## Records
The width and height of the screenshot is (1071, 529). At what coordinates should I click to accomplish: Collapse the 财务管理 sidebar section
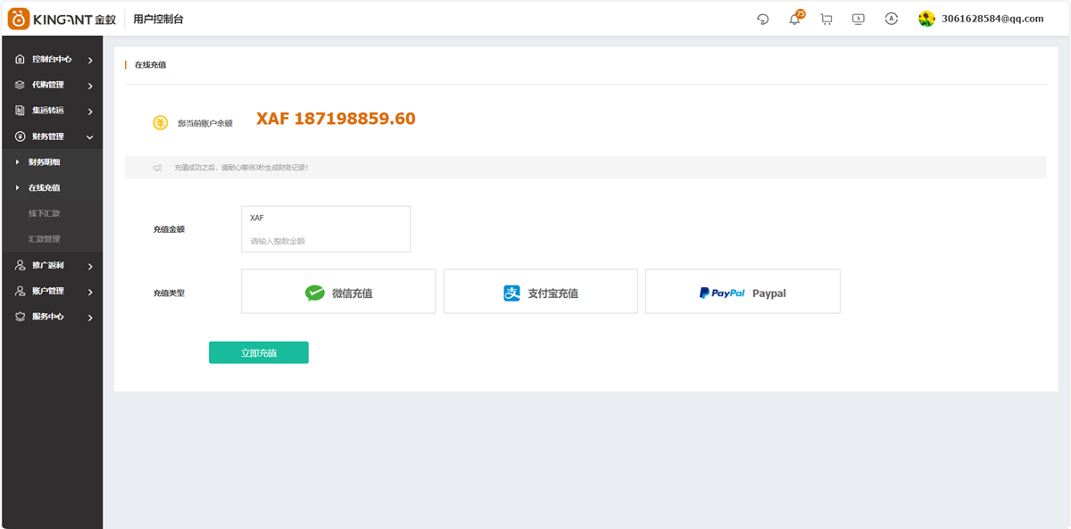pos(52,136)
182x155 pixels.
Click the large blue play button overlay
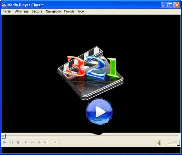[99, 111]

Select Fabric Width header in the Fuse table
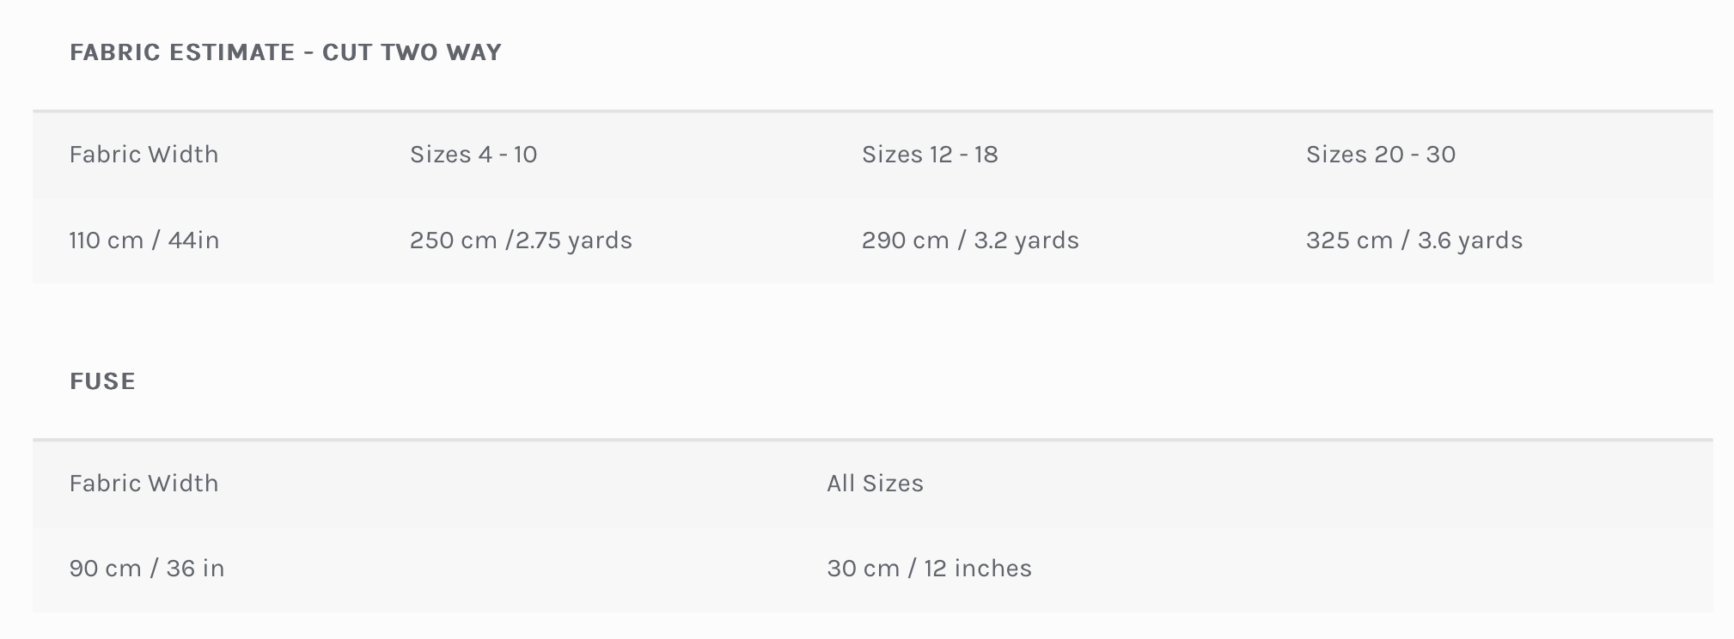click(x=143, y=484)
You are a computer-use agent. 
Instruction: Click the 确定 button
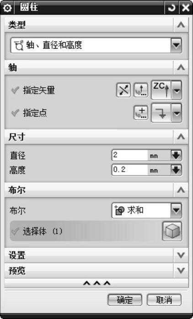(x=125, y=300)
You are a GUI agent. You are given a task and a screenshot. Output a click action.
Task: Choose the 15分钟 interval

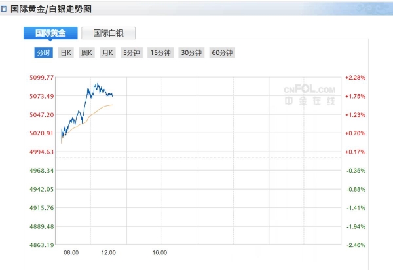click(x=160, y=52)
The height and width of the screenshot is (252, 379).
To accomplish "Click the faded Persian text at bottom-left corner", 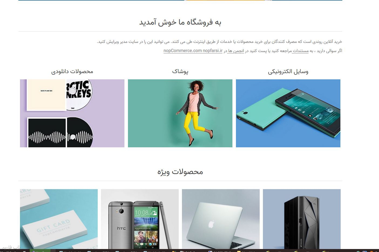I will coord(10,247).
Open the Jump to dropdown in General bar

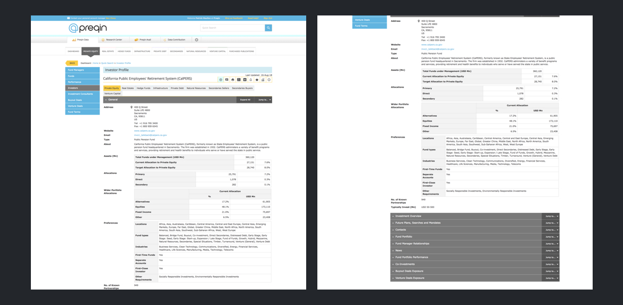coord(264,100)
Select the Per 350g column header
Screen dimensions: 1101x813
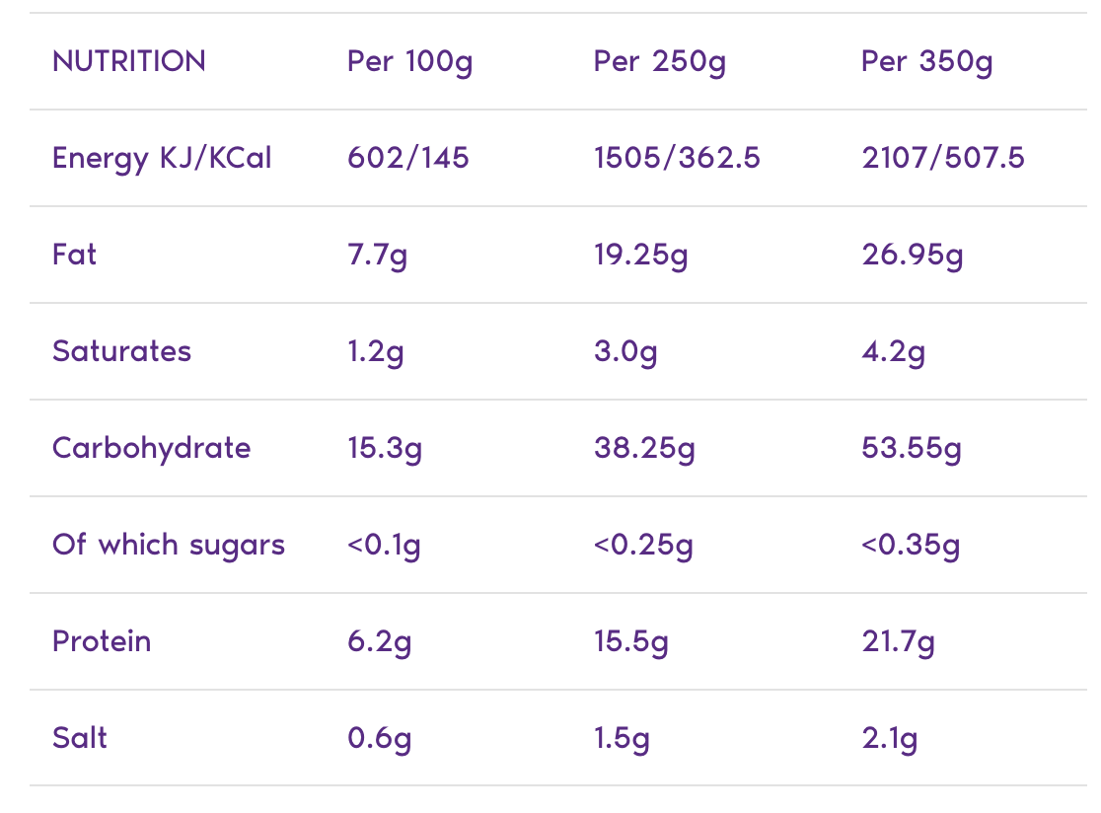(927, 61)
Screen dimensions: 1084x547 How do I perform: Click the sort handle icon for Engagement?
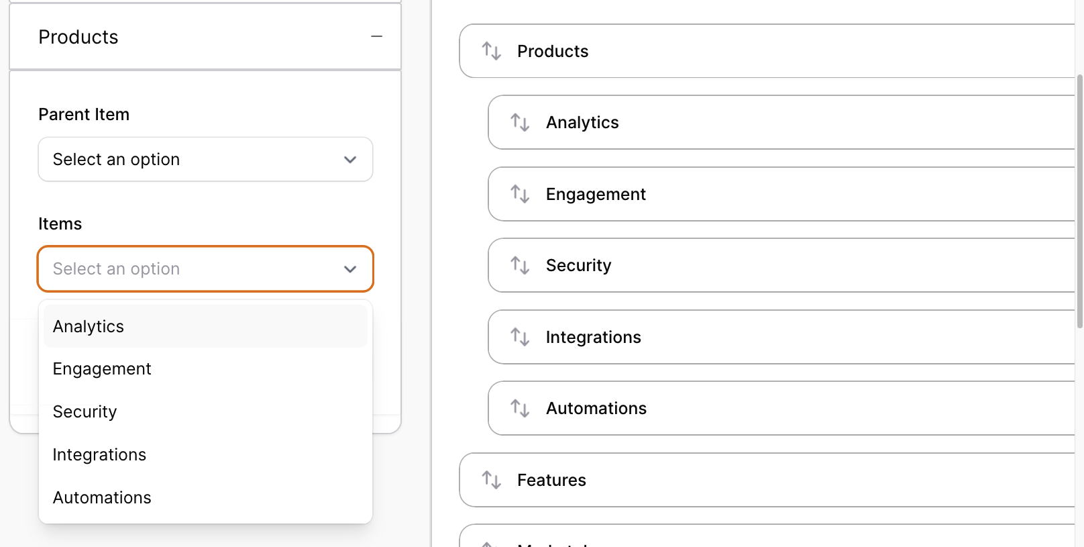(x=520, y=194)
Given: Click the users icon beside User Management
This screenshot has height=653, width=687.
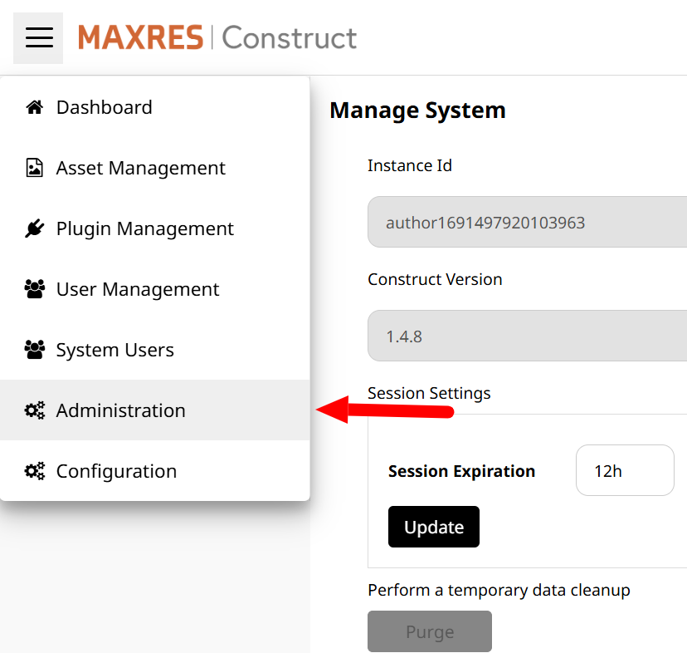Looking at the screenshot, I should click(33, 288).
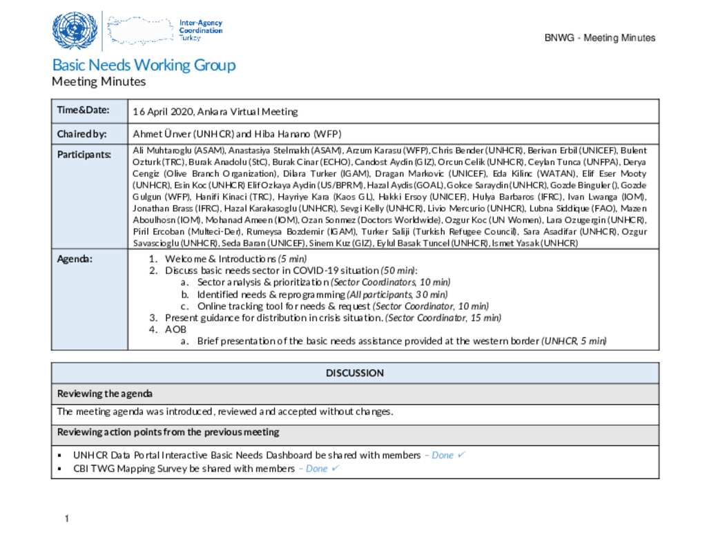Select the Basic Needs Working Group title
707x546 pixels.
tap(144, 65)
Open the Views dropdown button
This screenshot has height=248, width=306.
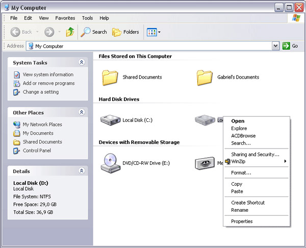[x=154, y=32]
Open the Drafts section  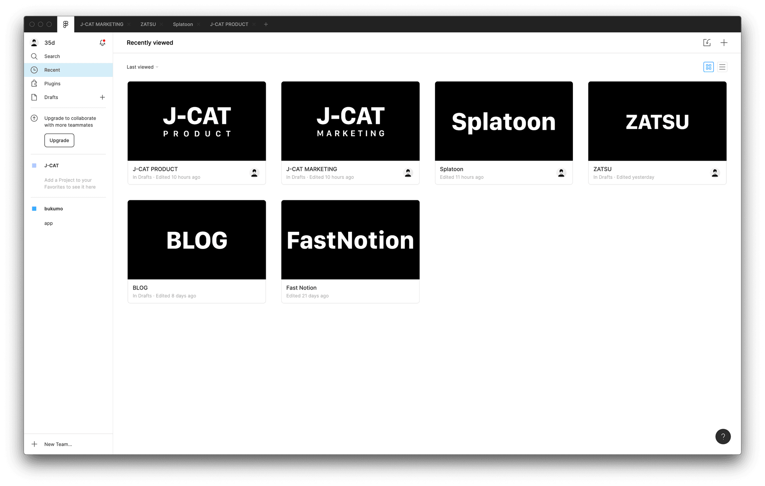click(51, 97)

## Your instructions
From the material above, copy every line where the word "agent" is found.

## Response box
You are a computer-use agent. 
You are a GUI agent. You are given a task and a screenshot. Output a click action.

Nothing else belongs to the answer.